KAYSVILLE -- Next month, Destination Homes plans to unveil an ambitious new 83-acre, 200-unit development in Davis County called Hill Farms.
Although the first homes will not be built until September, the Layton-based company's president, Brad Wilson, said potential buyers will be invited to tour the model.
Such a project would have been unimaginable a few years ago as the nation faced as a deep recession and the construction industry came to a standstill.
However, since the beginning of the year, many in the business community and the construction industry have seen definitive signs of hope that the housing industry is experiencing a rebound.
Destination Homes' volume is up 100 percent of what it was two years ago, but not as good as the height of the housing bubble in 2006, where it reached 300 homes.
Ogden-Weber Chamber of Commerce President Dave Hardman said it is the same for the rest of the housing market as well.
"It is huge right now," Hardman said. "Are we there with housing at a level we were in '06-'07? No, we're not, but we're ahead more than we were two years ago."
During the height of the bubble, much of the area did not see a dramatic increase in home prices and therefore most homeowners did not see a dramatic loss, said Ogden City Assistant Community Development Director Ward Ogden.
"It flattened down quite a bit for quite a few years," Ogden said. "It went down and stayed down, but it's been coming back up."
Still, most homebuyers wanted to wait until the economy, the job market and home prices stabilized, which meant that there was an ever- increasing supply of potential buyers who were waiting to enter the home buying market.
Those potential buyers included newlyweds and those entering the job market who chose to rent or live with their parents until they felt it was safe enough to purchase their own home.
Until recently, there was an excess inventory in homes for sale.
Now that the supply has been exhausted, homebuilders have begun new projects to meet the ever increasing demand.
Ogden said the city has three different projects under way and two additional projects approved.
Christy Vail, president of the Northern Wasatch Association of Realtors, said this is a great time for both the seller and consumer.
"It is on a great rebound, an incredible rebound," Vail said.
While inventory has increased and home values have stabilized, interest rates remain at historic lows.
"I don't know if we'll be able to see interest rates this low again or values this low again," Vail said. "It is just a great time to buy and sell real estate."
Yet a flurry of home buying also caused the economic collapse of 2008, with many people flooding the market with homes they planned to flip, or getting loans they were incapable of paying back, all leading to overvaluation and eventual defaults.
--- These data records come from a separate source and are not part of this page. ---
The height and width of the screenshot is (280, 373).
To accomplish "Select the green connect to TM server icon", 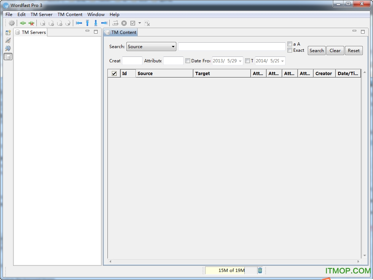I will [x=23, y=23].
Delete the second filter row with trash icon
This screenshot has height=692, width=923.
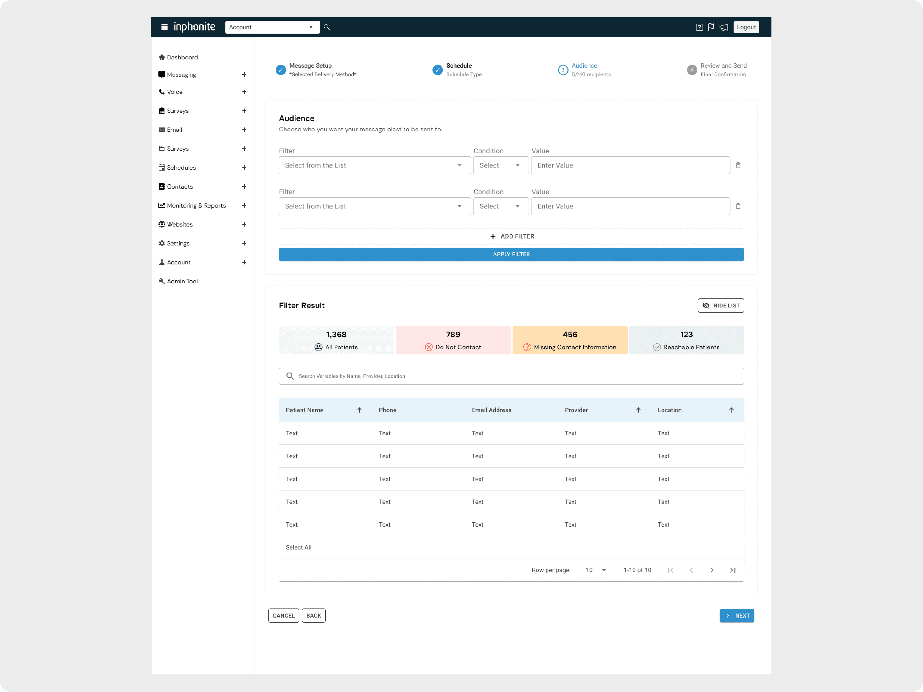pos(738,206)
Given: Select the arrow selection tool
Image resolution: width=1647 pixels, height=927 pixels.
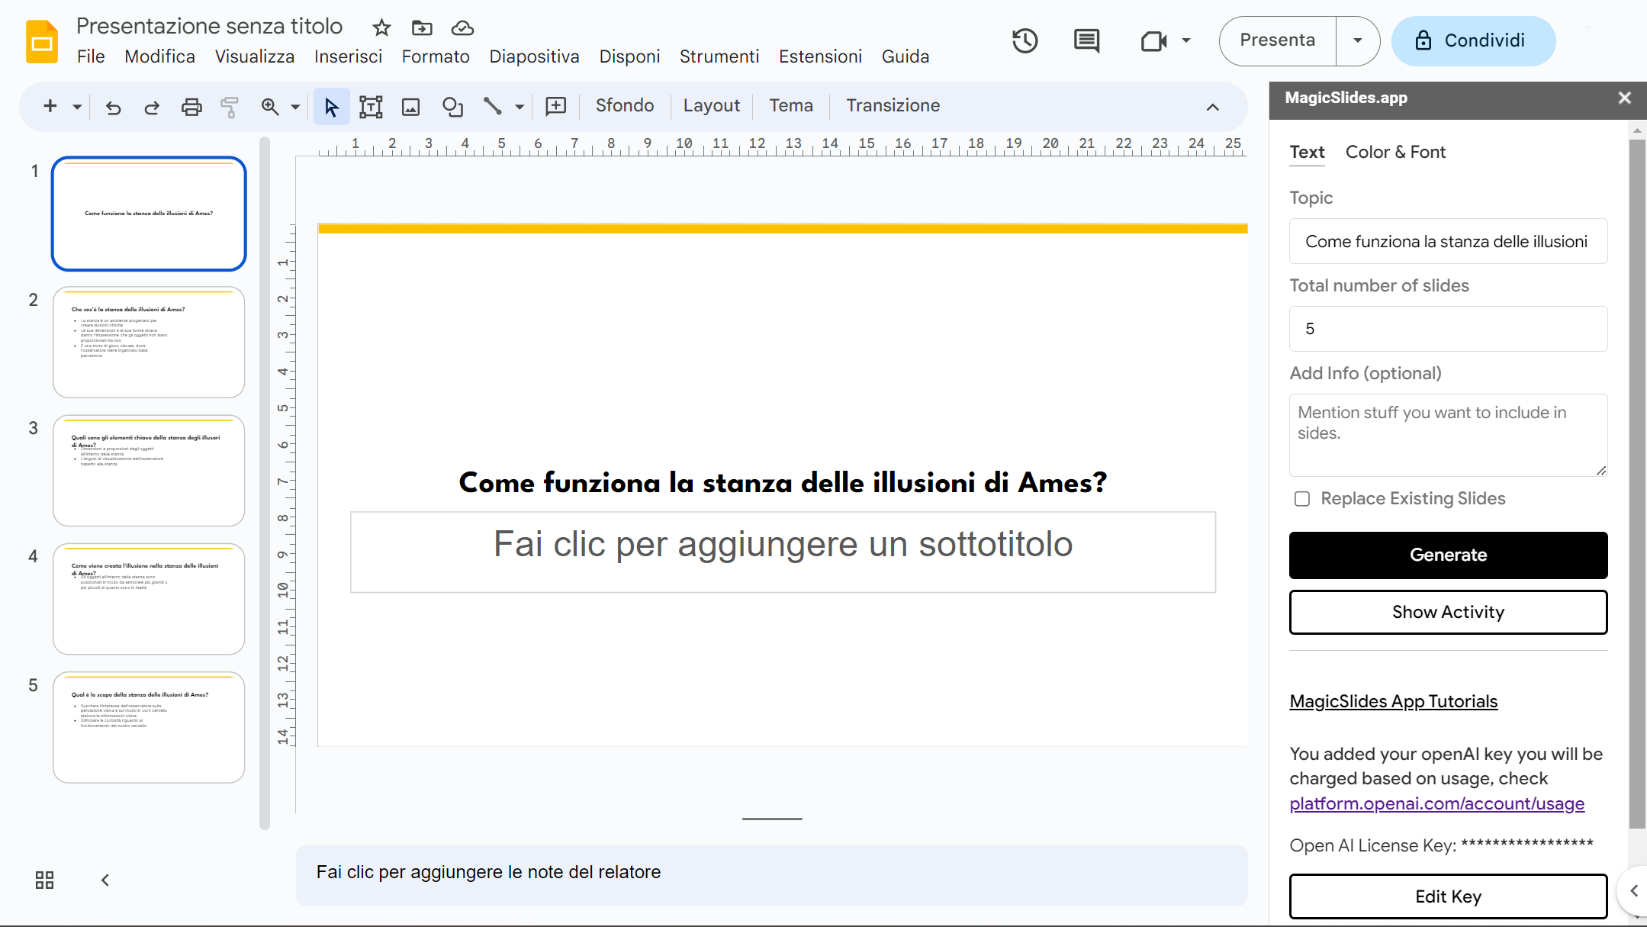Looking at the screenshot, I should (330, 107).
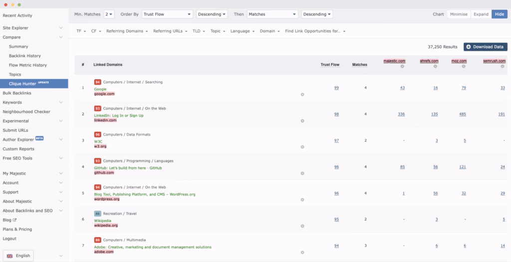Click the gear icon in the linkedin.com row
Viewport: 511px width, 262px height.
tap(302, 121)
This time around, Wilson said the home buyers he sees are more secure.
Potential buyers are looking at homes they need, not trying to buy all that they can get.
With the housing rebound, also comes an increase in the number of available construction jobs.
Davis County Chamber of Commerce President Jim Smith said construction jobs are a bellweather of how the economy is doing.
"We have a lot of people with construction jobs in Davis County," Smith said, "many of whom have struggled."
With so much going into construction projects, the entire community benefits from new homes being built, including not just the subcontractors such as carpenters, electricians and roofers, but also the local merchants, as the money flows around.
"The dollars that trickle down from the construction industry are huge," Smith said.
In the meantime, Destination Homes plans to open its first two model homes next month.
As the state enters the warm weather months, the season for home buying is under way.